Back at school, my daughter was now five months old while I was in my senior four. I used to rush back home to breastfeed her. My daughter was six months old when she first fell terribly ill. Sometimes I wish I had known this at childbirth! My inexperience with children, as well as naivety had given way. She usually fell sick but I thought that Nayiga’s condition was normal for babies. After all, children often fall sick. It didn’t cross my mind that she needed urgent medical attention. One afternoon, while I walked with my child, I was directed by a certain lady to Mrs. Nankabirwa Betty Muwanga, the founder of Support Disabled Children Ggaba and a partner to Creative Youth Agency to help treat my baby. While at Support Disabled Children, I was counselled first and later I learned to love my child. The organizations teach us to love our children because most of us think they will love them for us. They render a helping hand hence we retain our roles as parents.
Through Creative Youth Agency I learn to save and how to make craft bags. They have given me the capital to start making my own which they buy and save some of the money for my daughter’s healthcare.
I now have a family and my daughter’s convulsions no longer come as often. Sometimes I am overjoyed but I suddenly remember the children like my Nayiga out there. Most of them are locked up and segregated. Their parents don’t take them along while visiting friends. They are left at home and aren’t allowed to play with children in the neighborhood. Shockingly, “normal” children have almost the resources available while these ones go without basic rights like education. They also have to battle stigma.

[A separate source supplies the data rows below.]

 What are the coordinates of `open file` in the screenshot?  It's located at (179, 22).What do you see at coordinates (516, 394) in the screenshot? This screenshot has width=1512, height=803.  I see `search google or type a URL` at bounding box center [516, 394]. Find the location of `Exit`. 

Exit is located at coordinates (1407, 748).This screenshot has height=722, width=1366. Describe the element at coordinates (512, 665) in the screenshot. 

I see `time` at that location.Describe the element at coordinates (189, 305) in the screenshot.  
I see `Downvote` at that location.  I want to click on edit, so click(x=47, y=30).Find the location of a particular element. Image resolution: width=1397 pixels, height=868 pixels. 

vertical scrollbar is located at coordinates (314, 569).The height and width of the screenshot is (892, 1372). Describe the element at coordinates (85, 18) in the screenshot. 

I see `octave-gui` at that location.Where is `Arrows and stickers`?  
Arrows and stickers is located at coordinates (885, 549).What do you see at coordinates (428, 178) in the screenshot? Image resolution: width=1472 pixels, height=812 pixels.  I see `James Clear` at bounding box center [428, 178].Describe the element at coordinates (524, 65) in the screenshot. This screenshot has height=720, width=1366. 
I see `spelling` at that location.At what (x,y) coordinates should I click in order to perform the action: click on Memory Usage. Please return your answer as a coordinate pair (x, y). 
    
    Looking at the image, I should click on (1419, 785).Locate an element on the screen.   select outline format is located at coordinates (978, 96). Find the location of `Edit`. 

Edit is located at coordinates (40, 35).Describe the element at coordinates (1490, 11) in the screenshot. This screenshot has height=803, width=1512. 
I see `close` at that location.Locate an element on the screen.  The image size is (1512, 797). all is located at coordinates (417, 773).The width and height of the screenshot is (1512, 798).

Witchcraft isn’t medicine but most people are made to believe it is, often lied to by the native doctors that their children were twins but the other child was something else such as a bone. I have come to appreciate that love is the most important part of medication. I never thought I would ever see my daughter smile. Although I encourage parents like me to take their children to hospital, I have to advise them to love them. These people understand and can tell everything around them. It impacts them one way or another. Don’t be mean to them, encourage them and enjoy all aspects of life with them. People don’t have to be perfect to be amazing. I am grateful to Ms. Specy and Mrs. Nankabirwa for showing me this. We need to be more understanding to one another. Nayiga is deaf but she is able to react whenever I call her. That didn’t happen until I started loving her. She also draws and paints while some of her friends weave. This shows that they too have talents. She smiles more often too. What started out to be a burden is now my only piece of joy. The fate of the disabled can still be altered to a nicer one, only if they are not sentenced before trial.